[Begin READING TEXT]
In 11:17-18 the church shouts forth an imprecatory song that exhibits total trust in God's sovereignty, lays claim to His promises, and asks for His judgments against His enemies. It is not a song for the faint of heart. But because it is sung in faith, God responds. The very next verse says, "And the temple of God in heaven was opened, and the ark of the covenant of the Lord was seen in His temple. And there were lightnings, noises, thunderings and huge hail." This shows that heaven approves of this kind of singing and is moved by this kind of singing. The angels of heaven are no doubt waiting for the church to gets its act together on this kind of singing.

God is responding to the songs of faith being sung by the beleaguered church. He is responding to the Easter bells of Feldkirch. Like that little town, the church of the first century was under siege from a mighty adversary. Chapter 2:9 says that the church of Smyrna was undergoing tribulation. He said, "Indeed, the devil is about to throw some of you into prison that you may be tested, and you will have tribulation ten days." The Church of Pergamos had martyrs. And the rest of the book of Revelation mentions things getting worse in the next few years. And yet throughout the book there is a confidence, a joy, and a celebration of Christ's victory. With their eyes they couldn't see the victory - they saw disaster. And yet their faith enabled them to rise above their circumstances and see things from heaven's perspective. And because they sang these songs by faith, Revelation shows time after time that God responds with judgments against the enemy and conversions of new believers.

In chapter 6 there is massive tribulation, but the saints cry out for avenging. It's an imprecatory cry. Some people think it is a complaint, but in reality they know Christ will avenge. They are simply asking how long. God tells them to wait a little while longer. And in our series we saw that they didn't have long to wait because in chapter 7 God pours out His judgments. And in response to God's vengeance the saints cry out, "Amen! Blessing and glory and wisdom, thanksgiving and honor and power and might, be to our God forever and ever." They do not shrink from God's judgments; they agree with them. They say "Amen" to them.

In chapter 11 it looks like everyone is ganged up against two witnesses, the only faithful ones left in Jerusalem, and even they are killed. The last of the prophets are killed. Yet the church does not give up. Instead, by faith they lay claim to a victory yet unseen. They cry out saying, "The kingdoms of this world have become the kingdoms of our Lord and of His Christ, and He shall reign forever and ever!" That is one of the most astonishing statements of faith in the entire Bible. Why do I say that? Because it came at the height of the great apostasy. Jesus had predicted that that generation would witness the greatest apostasy in history, the greatest tribulation in history, and such loss of life that the church would be almost extinguished. And yet their songs are confident of Christ's victory! I love it! Jesus said that that tribulation would be so great, that if God did not shorten it, no flesh would have been saved, but for the elect's sake, those days would be shortened. It looks like they are losing, but by faith they believe that Christ is about to possess the world like Joshua possessed Canaan. Yes, the previous generation had died off in unbelief, but there is a new generation arising that is ready to take on Jericho.
[End READING TEXT]
# [SET TASK A]
Copy, word for word, the rows from the line containing "Task: Click the Story Text document icon" up to and including the line containing "1408x840 pixels.".
[Begin DATA TO USE]
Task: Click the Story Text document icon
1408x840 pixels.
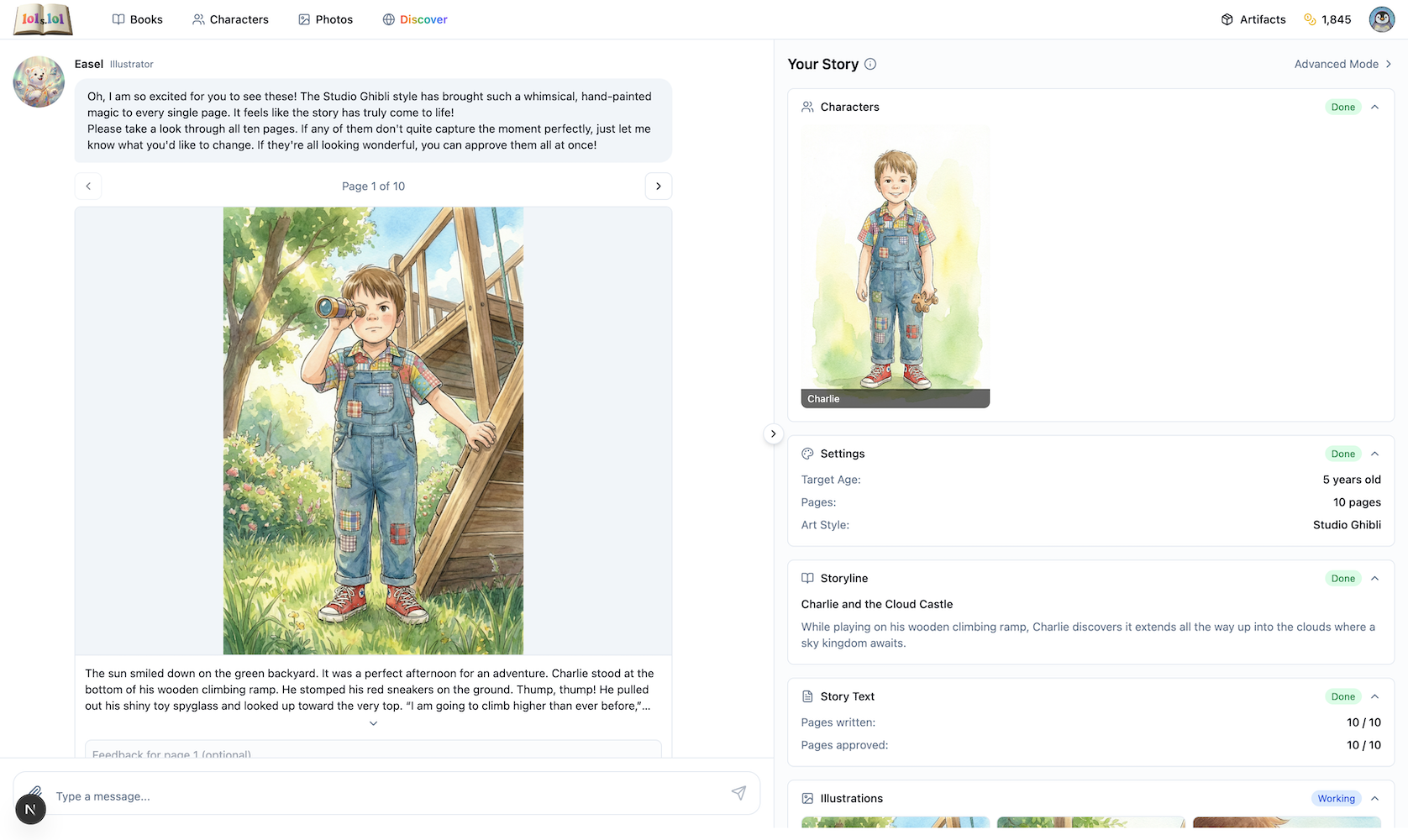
[End DATA TO USE]
[Begin DATA TO USE]
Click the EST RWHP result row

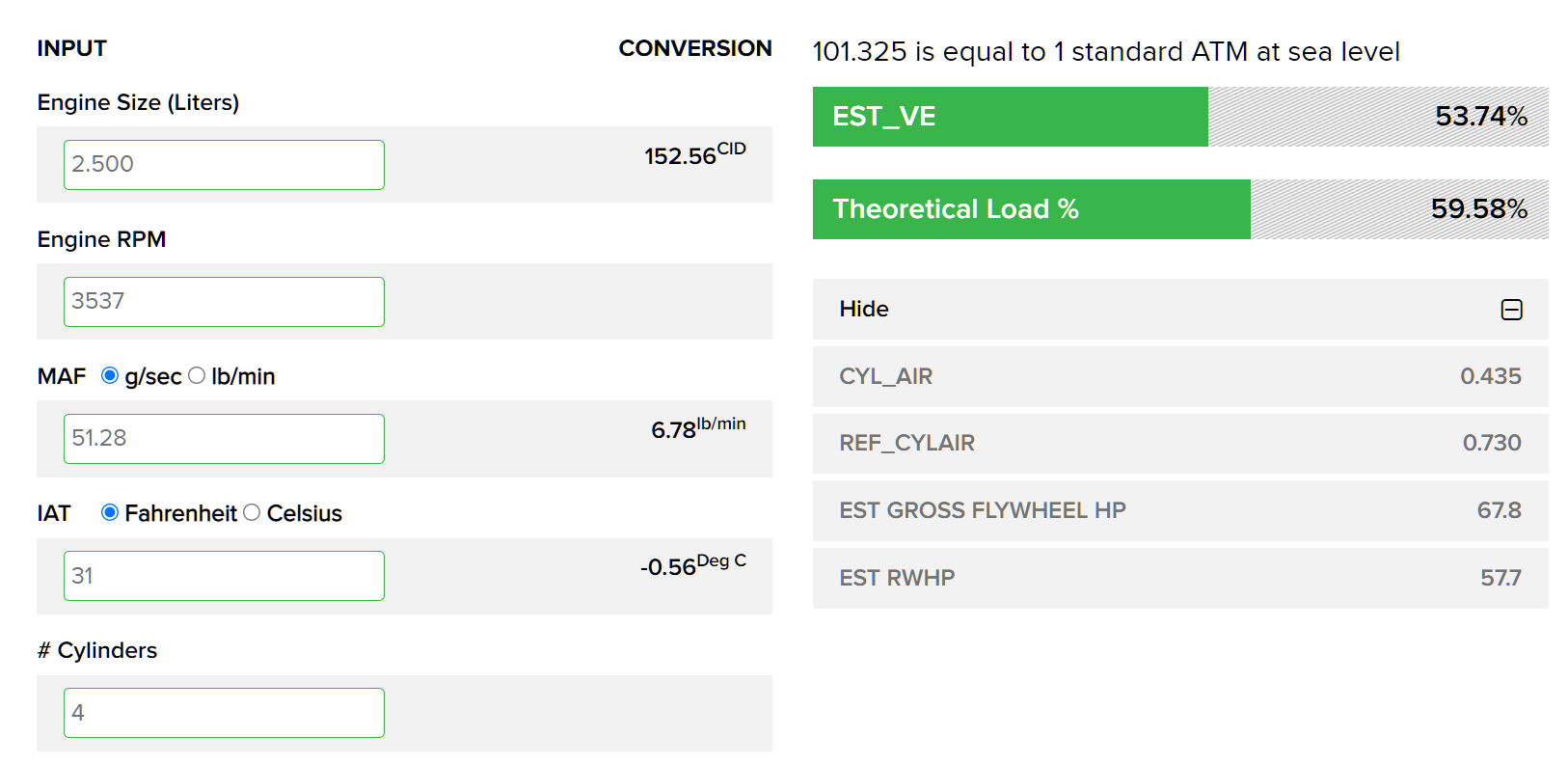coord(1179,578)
[End DATA TO USE]
[Begin DATA TO USE]
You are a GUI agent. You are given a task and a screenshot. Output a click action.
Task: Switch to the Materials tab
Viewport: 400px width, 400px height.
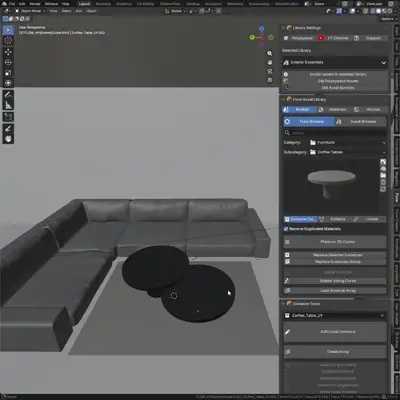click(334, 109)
[End DATA TO USE]
# [SET TASK B]
Decide whether each statement agrees with the passage on Revelation, giving yes or no and quoting the deciding words: (i) The church of Pergamos had martyrs. (ii) The passage treats the saints' cry in chapter 6 as a complaint. (iii) In chapter 11 the two witnesses survive.

# [CORRECT RESULT A]
Task: Click the Story Text document icon
1408x840 pixels.

# [CORRECT RESULT B]
(i) Yes: "The Church of Pergamos had martyrs."
(ii) No: "Some people think it is a complaint, but in reality they know Christ will avenge."
(iii) No: "and even they are killed."